A cutoff of 2.5 fold was used for the absolute fold changes based on the %CV of the dataset. HCPs that have more than 2.5 fold changes were accounted for functional annotation and biological interpretation of proteomics data. To understand the biological roles of the identified HCPs, GO analysis was performed based on relative quantification from fed-batch culture using DAVID (Supplementary figure 1). Most upregulated HCPs in cluster 1 (Figure 4) were associated with transcription (spliceosome) and translation (RNA transport, ribosome, lysosome). Increased level of transcription and translation correlate to increase in the final titer produced in CHO cells. For example, transcription factor BTF3, cellular nucleic acid binding protein (CNBP) and 60s ribosomal protein L36a (RPL36A) were highly upregulated (more than 10 fold) in both perfusion processes. In perfusion culture (cluster 3), HCPs that associated with metabolic pathway were downregulated with a response to changes in concentrations of key metabolites in the cell. NSS perfusion shows downregulation of phagosome and proteasome, which are responses found in starved and growth arrested cells due to the high production of mAb (Vergara et al., 2018). A recent study reported that the primary cellular function of HCPs is an important factor to be considered when preparing feedstocks for ProA purification (Lintern et al., 2016). Cells with a high productivity such as perfusion process expected to produce more mAb per unit of O2 and nutrient consumed (Pan et al., 2017).

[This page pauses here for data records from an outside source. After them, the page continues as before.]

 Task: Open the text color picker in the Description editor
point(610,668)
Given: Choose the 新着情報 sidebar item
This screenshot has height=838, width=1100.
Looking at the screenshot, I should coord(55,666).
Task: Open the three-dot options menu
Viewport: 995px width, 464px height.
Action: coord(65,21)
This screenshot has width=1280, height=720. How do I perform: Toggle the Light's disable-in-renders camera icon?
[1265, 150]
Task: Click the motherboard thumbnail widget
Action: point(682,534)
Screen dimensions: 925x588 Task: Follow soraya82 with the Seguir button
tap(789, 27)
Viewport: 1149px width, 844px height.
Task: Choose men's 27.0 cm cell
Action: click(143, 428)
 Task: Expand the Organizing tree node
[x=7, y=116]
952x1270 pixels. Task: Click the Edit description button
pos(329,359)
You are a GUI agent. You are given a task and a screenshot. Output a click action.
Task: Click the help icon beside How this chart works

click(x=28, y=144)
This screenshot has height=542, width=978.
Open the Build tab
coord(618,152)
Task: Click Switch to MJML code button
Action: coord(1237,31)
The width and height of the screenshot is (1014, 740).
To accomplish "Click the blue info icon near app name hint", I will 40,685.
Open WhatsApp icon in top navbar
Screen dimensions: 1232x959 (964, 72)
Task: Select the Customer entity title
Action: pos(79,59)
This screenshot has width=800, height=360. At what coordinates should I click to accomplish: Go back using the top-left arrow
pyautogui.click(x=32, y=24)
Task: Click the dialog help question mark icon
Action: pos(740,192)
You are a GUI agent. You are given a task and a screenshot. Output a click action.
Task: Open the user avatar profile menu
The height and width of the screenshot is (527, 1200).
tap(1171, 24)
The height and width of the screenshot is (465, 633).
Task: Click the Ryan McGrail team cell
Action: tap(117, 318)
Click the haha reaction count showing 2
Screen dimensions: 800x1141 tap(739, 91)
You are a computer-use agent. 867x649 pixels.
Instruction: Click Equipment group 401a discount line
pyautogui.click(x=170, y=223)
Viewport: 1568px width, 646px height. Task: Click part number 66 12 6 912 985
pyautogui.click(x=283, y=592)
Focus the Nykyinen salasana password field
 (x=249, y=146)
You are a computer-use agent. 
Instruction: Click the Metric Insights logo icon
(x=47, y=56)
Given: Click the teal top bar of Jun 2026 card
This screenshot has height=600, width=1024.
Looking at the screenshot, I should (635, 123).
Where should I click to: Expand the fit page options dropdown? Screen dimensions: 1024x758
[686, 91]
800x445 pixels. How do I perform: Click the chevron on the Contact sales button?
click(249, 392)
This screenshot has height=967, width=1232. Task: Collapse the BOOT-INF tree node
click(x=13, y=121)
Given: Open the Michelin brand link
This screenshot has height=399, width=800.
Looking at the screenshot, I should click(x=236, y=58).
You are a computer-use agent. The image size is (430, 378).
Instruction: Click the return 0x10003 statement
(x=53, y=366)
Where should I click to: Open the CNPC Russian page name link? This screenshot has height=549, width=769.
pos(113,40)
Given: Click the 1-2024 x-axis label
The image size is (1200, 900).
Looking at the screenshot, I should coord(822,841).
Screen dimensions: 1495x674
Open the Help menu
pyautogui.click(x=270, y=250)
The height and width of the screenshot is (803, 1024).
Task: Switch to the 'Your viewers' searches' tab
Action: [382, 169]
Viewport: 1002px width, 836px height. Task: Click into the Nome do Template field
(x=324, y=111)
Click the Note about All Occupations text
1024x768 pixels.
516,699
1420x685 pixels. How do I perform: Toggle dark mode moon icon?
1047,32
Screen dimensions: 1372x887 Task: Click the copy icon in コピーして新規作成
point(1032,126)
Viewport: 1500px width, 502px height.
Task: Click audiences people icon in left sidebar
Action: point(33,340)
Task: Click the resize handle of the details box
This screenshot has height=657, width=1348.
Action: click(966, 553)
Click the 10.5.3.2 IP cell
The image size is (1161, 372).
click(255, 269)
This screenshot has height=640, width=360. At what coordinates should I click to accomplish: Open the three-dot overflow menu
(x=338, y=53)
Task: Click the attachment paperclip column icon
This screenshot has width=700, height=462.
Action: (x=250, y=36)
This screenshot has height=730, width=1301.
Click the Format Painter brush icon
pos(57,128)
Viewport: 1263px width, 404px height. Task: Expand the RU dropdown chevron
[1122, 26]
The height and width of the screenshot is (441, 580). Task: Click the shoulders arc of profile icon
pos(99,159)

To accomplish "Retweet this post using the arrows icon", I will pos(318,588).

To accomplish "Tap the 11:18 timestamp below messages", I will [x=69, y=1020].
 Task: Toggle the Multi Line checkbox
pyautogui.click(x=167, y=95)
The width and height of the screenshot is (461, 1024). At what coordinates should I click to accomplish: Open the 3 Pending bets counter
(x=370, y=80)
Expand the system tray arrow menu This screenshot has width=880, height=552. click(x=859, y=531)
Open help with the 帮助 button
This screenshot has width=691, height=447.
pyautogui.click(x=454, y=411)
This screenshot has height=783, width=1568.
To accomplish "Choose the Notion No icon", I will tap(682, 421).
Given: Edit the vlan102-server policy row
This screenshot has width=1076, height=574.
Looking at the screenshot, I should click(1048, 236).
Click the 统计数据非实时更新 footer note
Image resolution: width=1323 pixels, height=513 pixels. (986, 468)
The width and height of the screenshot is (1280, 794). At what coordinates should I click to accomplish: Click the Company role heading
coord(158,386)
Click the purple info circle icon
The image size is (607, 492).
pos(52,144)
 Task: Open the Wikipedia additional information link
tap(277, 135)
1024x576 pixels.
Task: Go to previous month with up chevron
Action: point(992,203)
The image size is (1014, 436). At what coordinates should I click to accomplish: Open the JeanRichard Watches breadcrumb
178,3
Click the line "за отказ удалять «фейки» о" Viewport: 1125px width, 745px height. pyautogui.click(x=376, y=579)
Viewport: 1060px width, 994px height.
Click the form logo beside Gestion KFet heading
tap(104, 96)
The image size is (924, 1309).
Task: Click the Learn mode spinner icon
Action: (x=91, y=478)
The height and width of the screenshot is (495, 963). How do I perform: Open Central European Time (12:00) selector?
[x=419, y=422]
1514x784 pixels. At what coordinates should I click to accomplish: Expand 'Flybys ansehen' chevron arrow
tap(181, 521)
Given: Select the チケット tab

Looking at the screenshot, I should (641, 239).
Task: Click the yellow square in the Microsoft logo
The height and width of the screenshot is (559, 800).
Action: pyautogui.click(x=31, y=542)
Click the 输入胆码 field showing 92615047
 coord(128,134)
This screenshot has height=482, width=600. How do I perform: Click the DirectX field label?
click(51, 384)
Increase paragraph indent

Cellular component analysis shows that compared to the fed-batch, proteins located in both the cytoplasm and nucleus are greatly impacted in both perfusion cultures (Supplementary figure 1). For SS perfusion, the percentage of HCPs associated with the extracellular region, extracellular space was significantly higher due to the high viability. However, in the NSS perfusion, HCPs that are associated with cytosol and nucleoplasm emerged as the most impacted proteins. This result suggests that HCPs in the culture supernatants in SS perfusion culture process include a high percentage of extracellular proteins secreted from viable cells, whereas HCPs in NSS perfusion culture process involve a significant portion of intracellular proteins resulting from cell lysis. Those intracellular HCPs included proteins that were not naturally secreted and could only be found if cells lysed. HCPs that are associated with membrane proteins are upregulated in the early days but downregulated in later days of the culture. In earlier days, a previous study suggested that membrane proteins are secreted by exocytosis after being sorted in the trans-Golgi network into transport vehicles(Le Borgne and Hoflack, 1998). In our case, we believe in both perfusion processes, the active secretion is decreased due to cell lysis as the number of culture days increase. Furthermore, the concentration of lactate dehydrogenase (LDH), which is most widely used to quantify the degree of cell lysis, increased toward the end of the cultures. For the NSS, LDH level is significantly increased that demonstrates shear sensitivity on cell. At the end of the culture, LDH level was 1.1x105 pg/cell/day for NSS and 3.6x103 pg/cell/day for SS. Naturally secreted HCPs include proteins present in extracellular matrix and proteins excreted through exosomes. Overall, the numbers of secreted proteins were upregulated in SS perfusion process while intracellular HCPs are the main contributor to the HCP compositions of NSS perfusion process.